The stays in recuperation cottages are not permanent and the lengths are based on each patient’s individual needs.
The work comes as emergency room visits at PeaceHealth’s hospital in Springfield have increased with long wait times. Hospital leaders say the recuperation cottages will help address that and will benefit the community.
“When we can position people to get excellent, safe recuperation in another setting, that hospital and emergency room isn’t congested with people who really, ideally should be at home getting better, then that reduces wait times in the emergency room,” said Blane, with PeaceHealth. “It opens up beds in the hospital for acutely ill people, and it lowers our cost of health care for everyone.”
Clinic plans take shape
More work is ahead at Everyone Village to enhance care for people in the recuperation cottages and beyond.
Volunteers in Medicine Clinic plans to establish a presence at Everyone Village starting in September. The nonprofit, based in Springfield, provides free medical care with volunteer medical staff, including nurses and doctors.
The volunteer group will start at least one day a week and serve all the residents at Everyone Village, regardless of whether they are in the recuperation program.
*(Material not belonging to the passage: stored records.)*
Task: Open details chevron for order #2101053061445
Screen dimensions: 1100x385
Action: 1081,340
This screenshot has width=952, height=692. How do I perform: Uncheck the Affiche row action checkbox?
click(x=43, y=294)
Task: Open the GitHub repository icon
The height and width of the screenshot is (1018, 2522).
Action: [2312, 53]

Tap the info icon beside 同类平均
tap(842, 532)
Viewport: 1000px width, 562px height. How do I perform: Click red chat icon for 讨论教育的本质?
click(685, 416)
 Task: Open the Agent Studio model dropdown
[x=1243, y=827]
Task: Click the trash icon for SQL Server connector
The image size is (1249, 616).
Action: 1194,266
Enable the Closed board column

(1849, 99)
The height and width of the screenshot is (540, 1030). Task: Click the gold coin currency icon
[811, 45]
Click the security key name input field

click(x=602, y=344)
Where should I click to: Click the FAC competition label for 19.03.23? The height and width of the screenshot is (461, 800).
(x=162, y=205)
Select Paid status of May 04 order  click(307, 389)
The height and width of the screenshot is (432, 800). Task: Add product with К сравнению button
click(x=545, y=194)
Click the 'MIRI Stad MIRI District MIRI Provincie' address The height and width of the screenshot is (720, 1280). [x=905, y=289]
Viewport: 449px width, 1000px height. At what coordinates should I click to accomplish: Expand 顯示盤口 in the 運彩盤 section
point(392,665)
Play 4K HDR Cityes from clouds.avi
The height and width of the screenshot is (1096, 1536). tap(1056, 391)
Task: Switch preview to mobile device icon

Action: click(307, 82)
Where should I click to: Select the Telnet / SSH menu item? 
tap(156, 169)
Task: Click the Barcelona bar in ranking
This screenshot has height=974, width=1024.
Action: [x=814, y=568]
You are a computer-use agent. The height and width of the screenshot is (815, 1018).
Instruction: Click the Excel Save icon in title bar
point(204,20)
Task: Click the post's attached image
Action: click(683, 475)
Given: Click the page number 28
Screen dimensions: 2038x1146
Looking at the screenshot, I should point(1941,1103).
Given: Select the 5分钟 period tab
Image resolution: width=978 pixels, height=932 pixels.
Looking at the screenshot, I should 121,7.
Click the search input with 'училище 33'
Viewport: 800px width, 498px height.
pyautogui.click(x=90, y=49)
The number of days the clinic will be on site each week depends on the needs. The volunteers on any given day most likely would be a nurse and a doctor, said DeLeesa Meashintubby, executive director of Volunteers in Medicine Clinic.
The increased access, Meashintubby said, can help more people avoid emergency rooms and urgent care clinics. People can struggle to access doctors, even for routine needs, without long waits and it’s important for the clinic to reach people.
“What we’re doing is just going out there to just take care of patients,” Meashintubby said. “It’s not about us billing and getting lots of money out of it, but it’s about us getting out of the four walls of the building and being able to take care of patients. That’s what we want to do — just take care of our community.”
The on-site clinic can also give residents at the village a chance to develop skills necessary to be a receptionist, which can help them obtain future jobs.
Piechowicz said that access will benefit the village community greatly and enhance their ability to see a primary care physician. For those who are recuperating, he said, it helps them stay on the right track.
“If recovery starts going the wrong way, they’re a mere set of steps away from seeing a doctor on site,” he said. “That’s massive.”